Krausz dimension and its generalizations in special graph classes
Pavel Skums, Yury Metelsky, Olga Glebova
Abstract
A Krausz (k,m)-partition of a graph
G is a decomposition of G into cliques, such
that any vertex belongs to at most k cliques and any two
cliques have at most m vertices in common. The
m-Krausz dimension
kdimm(G) of the graph G is the
minimum number k such that G has a Krausz
(k,m)-partition. In particular, 1-Krausz dimension or
simply Krausz dimension kdim(G) is a well-known
graph-theoretical parameter. In this paper we prove that the problem
"kdim(G)≤3" is polynomially solvable for chordal
graphs, thus partially solving the open problem of P. Hlineny and
J. Kratochvil. We solve another open problem of P. Hlineny and J.

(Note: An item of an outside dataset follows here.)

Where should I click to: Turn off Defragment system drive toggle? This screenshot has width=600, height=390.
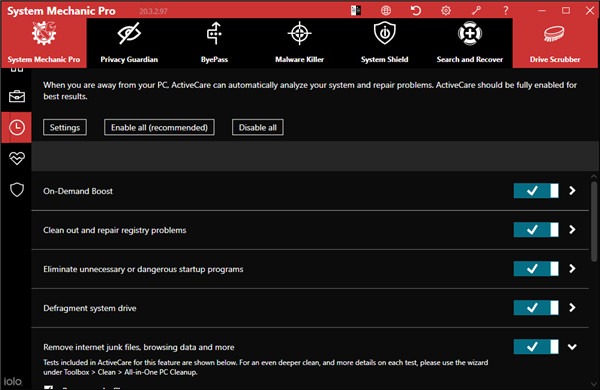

Kratochvil by proving that the problem of finding Krausz dimension is
NP-hard for split graphs and complements of bipartite graphs. We show
that the problem of finding m-Krausz dimension is NP-hard
for every m≥1, but the problem
"kdimm(G)≤k" is is fixed-parameter
tractable when parameterized by k and m for
(∞,1)-polar graphs. Moreover, the class of
(∞,1)-polar graphs with
kdimm(G)≤k is characterized by a finite
list of forbidden induced subgraphs for every
k,m≥1.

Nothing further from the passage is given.